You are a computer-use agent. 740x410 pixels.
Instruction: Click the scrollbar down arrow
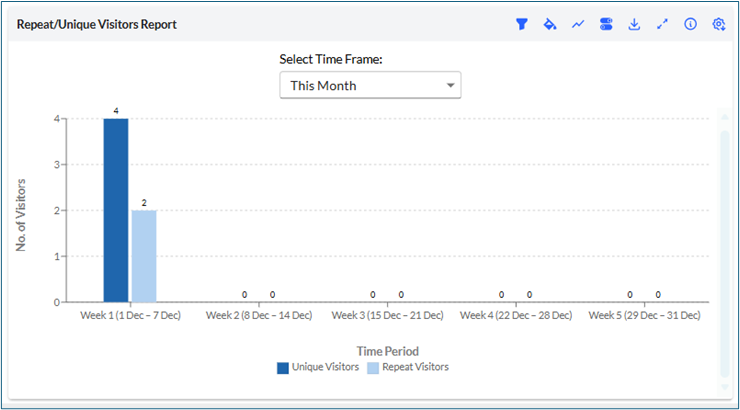pyautogui.click(x=725, y=387)
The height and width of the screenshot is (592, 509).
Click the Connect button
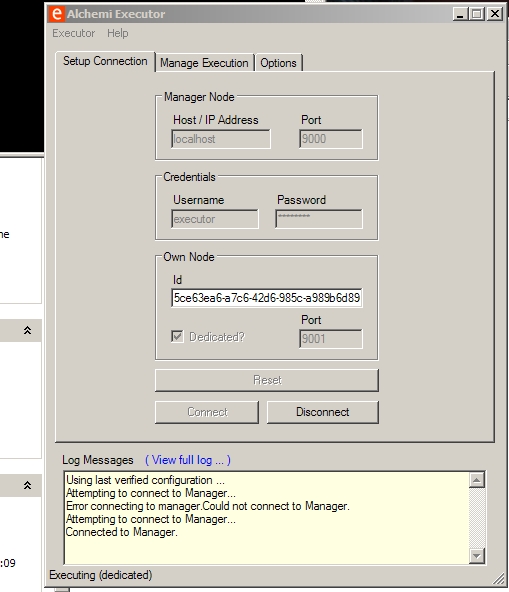207,412
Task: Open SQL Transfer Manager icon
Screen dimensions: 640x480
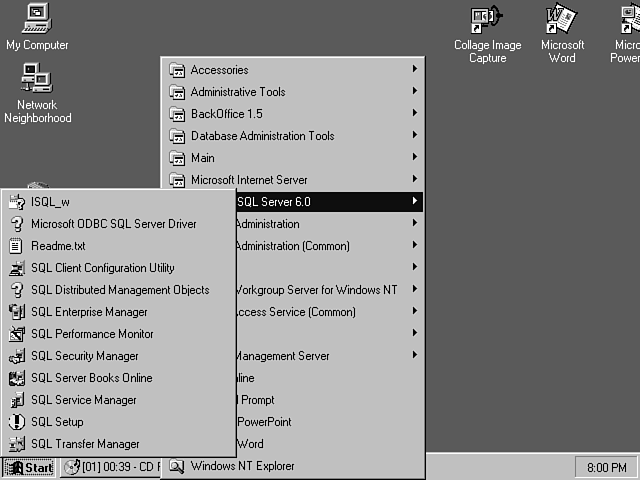Action: click(x=16, y=444)

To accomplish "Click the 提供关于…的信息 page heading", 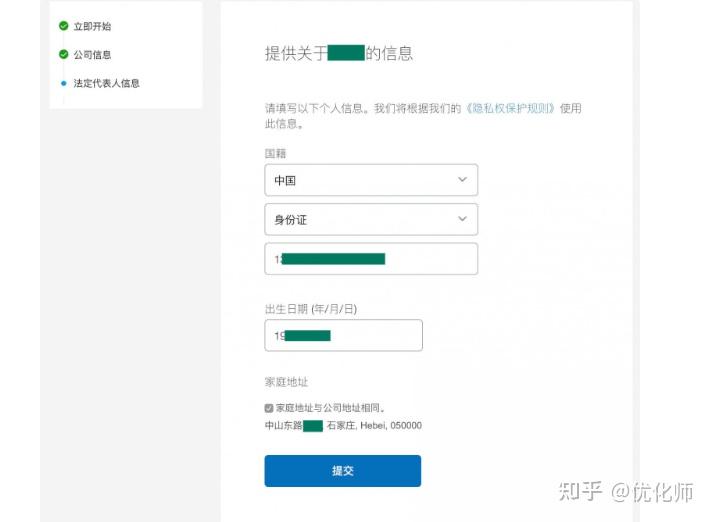I will (x=339, y=54).
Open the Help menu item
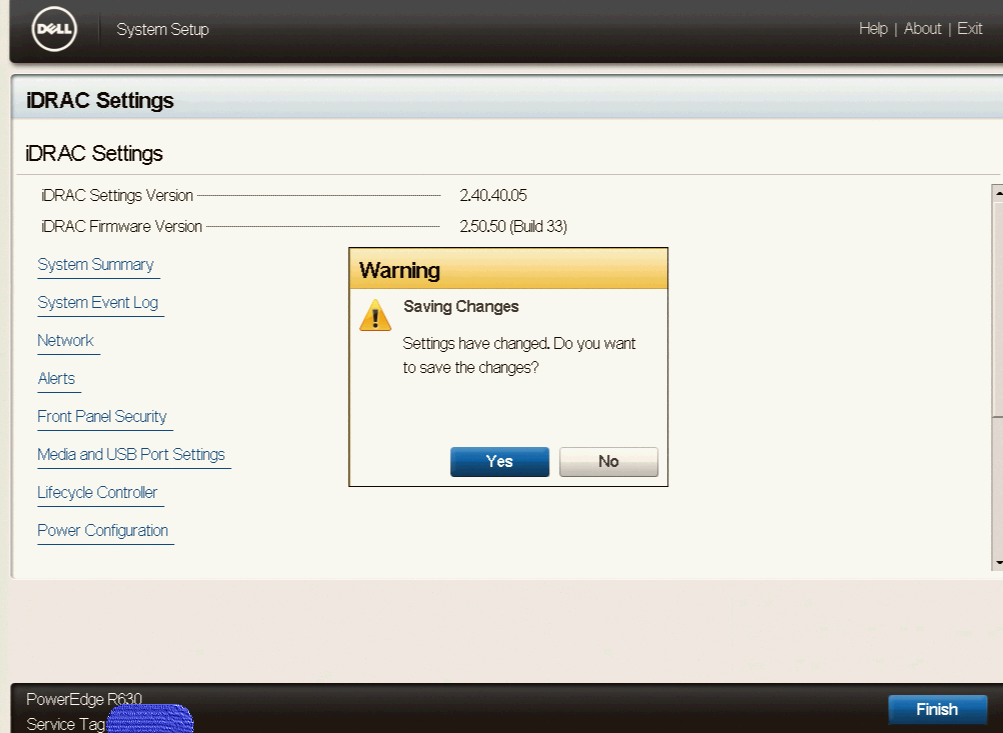Viewport: 1003px width, 733px height. coord(872,29)
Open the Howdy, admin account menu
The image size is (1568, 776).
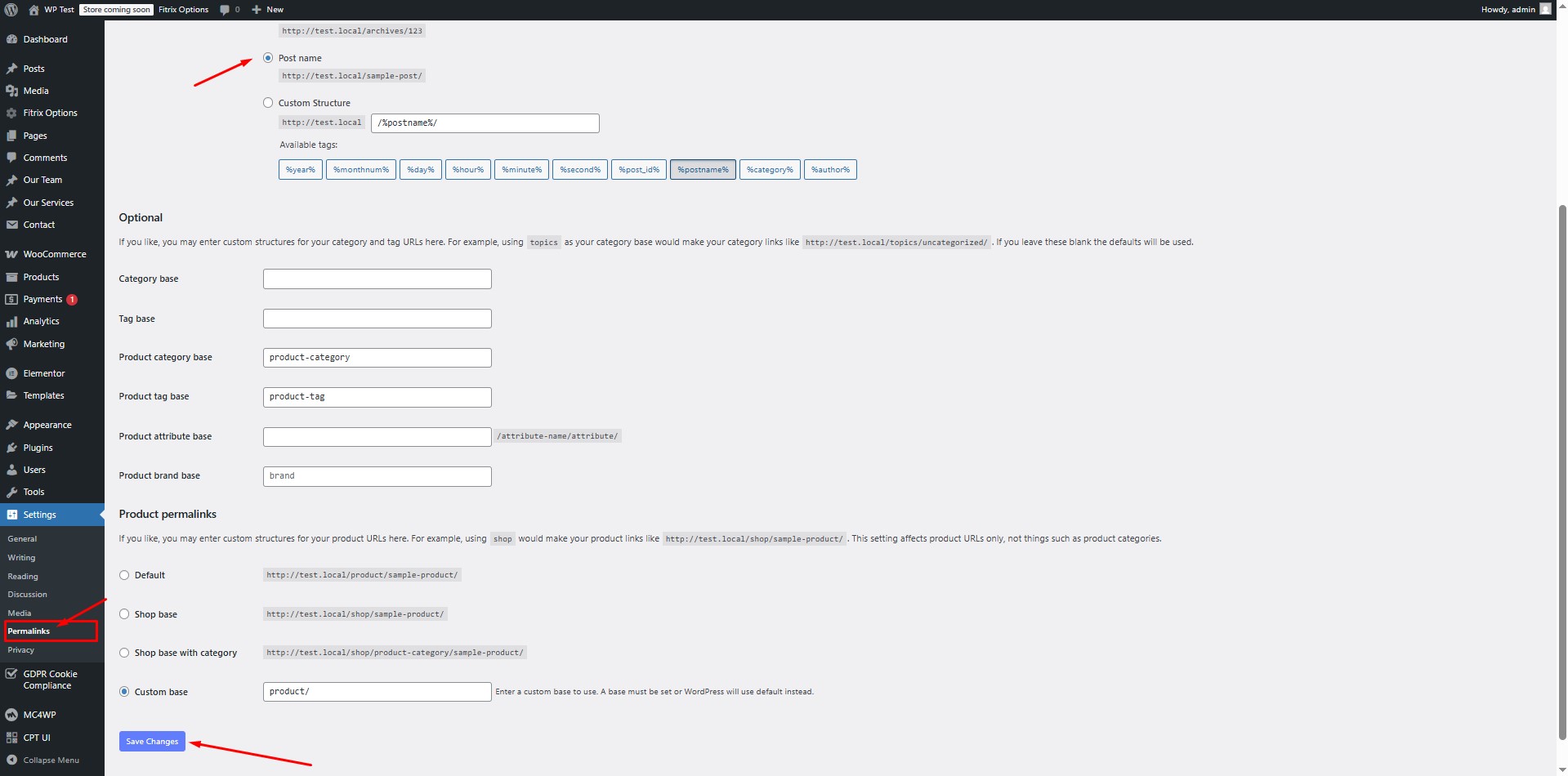[x=1513, y=10]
+ + + +
- **Required action**:
Every line from the one containing "Open the Howdy, admin account menu" to the end of the material above is to be returned exactly, with the pictures left out.

- **Result for this exercise**:
Open the Howdy, admin account menu
The image size is (1568, 776).
[x=1513, y=10]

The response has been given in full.